Collected data:
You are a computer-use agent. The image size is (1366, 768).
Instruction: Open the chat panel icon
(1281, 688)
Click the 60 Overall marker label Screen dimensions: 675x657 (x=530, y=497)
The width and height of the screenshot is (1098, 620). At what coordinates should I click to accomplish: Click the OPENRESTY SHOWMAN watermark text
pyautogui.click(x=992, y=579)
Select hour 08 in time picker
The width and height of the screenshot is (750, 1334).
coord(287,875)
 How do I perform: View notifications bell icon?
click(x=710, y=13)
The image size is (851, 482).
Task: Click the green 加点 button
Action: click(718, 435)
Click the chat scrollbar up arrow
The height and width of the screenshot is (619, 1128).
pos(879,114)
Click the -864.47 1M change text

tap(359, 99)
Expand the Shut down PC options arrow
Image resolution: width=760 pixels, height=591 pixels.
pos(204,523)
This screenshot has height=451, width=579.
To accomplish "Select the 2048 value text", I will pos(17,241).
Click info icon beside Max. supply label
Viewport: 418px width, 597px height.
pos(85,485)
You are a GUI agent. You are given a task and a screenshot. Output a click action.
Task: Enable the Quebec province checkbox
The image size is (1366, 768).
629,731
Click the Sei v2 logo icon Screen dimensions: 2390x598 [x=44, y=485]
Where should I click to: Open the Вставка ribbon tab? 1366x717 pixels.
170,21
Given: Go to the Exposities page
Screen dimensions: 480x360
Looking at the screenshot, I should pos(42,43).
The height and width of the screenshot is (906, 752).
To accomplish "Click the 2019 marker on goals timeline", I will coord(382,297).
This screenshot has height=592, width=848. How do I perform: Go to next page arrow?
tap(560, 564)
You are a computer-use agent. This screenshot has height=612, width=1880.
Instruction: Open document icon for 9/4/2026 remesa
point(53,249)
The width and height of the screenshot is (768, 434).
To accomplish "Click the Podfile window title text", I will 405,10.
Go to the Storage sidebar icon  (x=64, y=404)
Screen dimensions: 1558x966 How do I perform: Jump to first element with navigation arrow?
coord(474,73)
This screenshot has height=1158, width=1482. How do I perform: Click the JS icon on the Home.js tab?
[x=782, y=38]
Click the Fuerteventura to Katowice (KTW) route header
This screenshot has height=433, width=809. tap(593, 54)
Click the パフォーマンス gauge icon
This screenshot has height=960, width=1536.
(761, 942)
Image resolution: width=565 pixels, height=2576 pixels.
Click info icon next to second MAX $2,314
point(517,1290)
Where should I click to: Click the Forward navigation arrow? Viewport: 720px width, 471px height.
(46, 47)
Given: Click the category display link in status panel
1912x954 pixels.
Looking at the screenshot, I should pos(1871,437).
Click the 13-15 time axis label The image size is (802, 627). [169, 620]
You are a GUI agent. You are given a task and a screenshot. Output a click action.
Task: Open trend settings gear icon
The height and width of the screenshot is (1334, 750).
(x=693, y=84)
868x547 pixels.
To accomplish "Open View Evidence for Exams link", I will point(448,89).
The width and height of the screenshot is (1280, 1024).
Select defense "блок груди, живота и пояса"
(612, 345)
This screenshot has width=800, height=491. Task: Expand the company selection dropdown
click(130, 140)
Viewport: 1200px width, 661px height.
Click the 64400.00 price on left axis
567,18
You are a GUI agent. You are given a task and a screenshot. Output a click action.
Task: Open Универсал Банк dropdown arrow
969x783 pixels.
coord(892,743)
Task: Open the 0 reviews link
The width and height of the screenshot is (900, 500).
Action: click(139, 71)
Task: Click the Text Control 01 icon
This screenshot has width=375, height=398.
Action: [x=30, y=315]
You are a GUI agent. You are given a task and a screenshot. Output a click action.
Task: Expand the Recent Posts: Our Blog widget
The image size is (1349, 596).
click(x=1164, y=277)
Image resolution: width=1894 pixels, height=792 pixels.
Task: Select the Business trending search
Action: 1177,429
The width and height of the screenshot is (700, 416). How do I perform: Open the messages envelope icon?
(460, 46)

EXERCISE GOAL: The expected answer is one number: how many lines above contain "link".

RESPONSE TO THE TASK: 3